Eine finanzielle Belastung des infolge der Zweckwidmung nicht bereicherten Steuerschuldners wird regelmäßig dadurch vermieden, dass er nach h. M. berechtigt ist, die anfallende Steuer aus dem im Rahmen der Zweckzuwendung übertragenen Vermögen zu entrichten.[5] Problematisch ist der Fall, in dem nach ausdrücklicher Anordnung des Schenkers oder Erblassers der durch die Auflage oder Bedingung Beschwerte die Steuer auf die Zweckzuwendung nicht aus dem Vermögen bestreiten darf, das ihm zur Erfüllung des Zwecks zugewendet wurde. Muss der Beschwerte die Steuer aus sonstigem unentgeltlich übertragenen Vermögen bestreiten, erhöht sich mangels Anwendbarkeit des § 10 Abs. 2 ErbStG nicht die Bemessungsgrundlage der Steuer auf die Zweckzuwendung.[6]

 
Praxis-Beispiel

Ein Erbe ist im Rahmen einer Zuwendung von Todes wegen im Wert von 1 Mio. EUR mit einer Zweckzuwendung i. H. v. 50.000 EUR belastet, für die keine Steuerbefreiung in Anspruch genommen werden kann. Bezüglich der Zweckzuwendung ergibt sich nach Abzug des Freibetrags von 20.000 EUR[7] ein steuerpflichtiger Erwerb i. S. d. § 10 Abs. 1 S. 5 ErbStG i. H. v. 30.000 EUR. Aufgrund der Steuerklasse III[8] ermittelt sich bei einem Steuersatz von 30 %[9] eine Steuer von 9.000 EUR, mit der der Erbe als Steuerschuldner belastet ist.[10] Für die Erfüllung der Zweckzuwendung stehen nach Abzug der Steuer noch 41.000 EUR zur Verfügung.

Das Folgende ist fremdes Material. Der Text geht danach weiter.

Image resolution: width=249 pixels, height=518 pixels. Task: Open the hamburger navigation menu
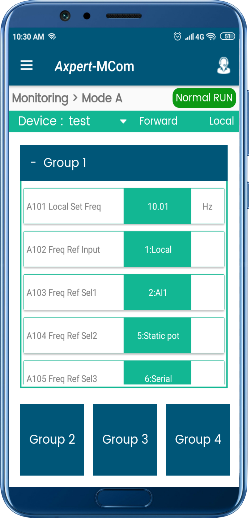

Die Bereicherung des Erben aufgrund seines Erwerbs von Todes wegen nach § 3 Abs. 1 Nr. 1 ErbStG i. H. v. 1 Mio. EUR mindert sich um die Zweckzuwendung von 50.000 EUR als Nachlassverbindlichkeit gem. § 10 Abs. 5 Nr. 2 ErbStG.

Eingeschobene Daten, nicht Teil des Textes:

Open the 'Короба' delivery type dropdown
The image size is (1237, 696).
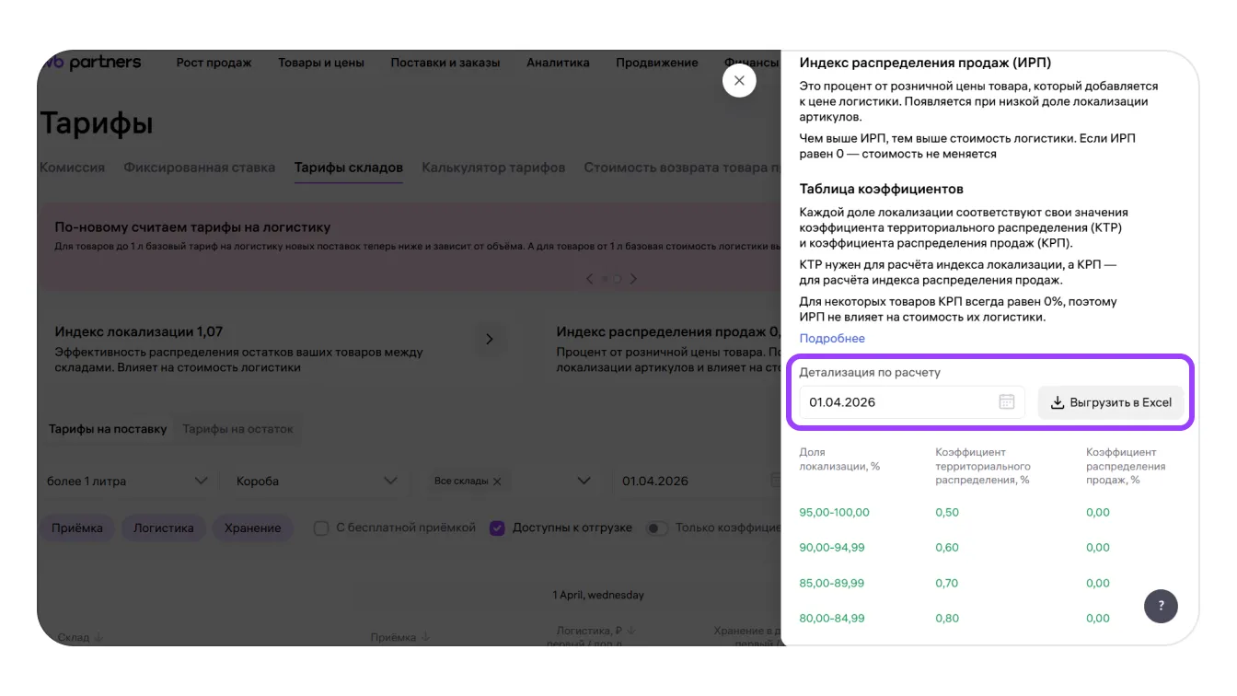point(390,481)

[1] Vgl. Meincke/Hannes/Holtz, ErbStG, 2021, § 8 Rz. 3; Götz, ZEV 2012, 649; Schuck, in V/S/W, ErbStG, 2023, § 8 Rz. 12.
[3] Vgl. z. B. § 13 ErbStG.
[4] Meincke/Hannes/Holtz, ErbStG, 2021, § 8 Rz. 2.
[5] Gl. A. z. B. Curdt, in Kapp/Ebeling, ErbStG, § 8 Rz. 14.
[6] Dazu auch § 10 ErbStG Rz. 65 ff.; krit. auch Meincke/Hannes/Holtz, ErbStG, 2021, § 8 Rz. 11; a. A. Curdt, in Kapp/Ebeling, ErbStG, § 8 Rz. 14.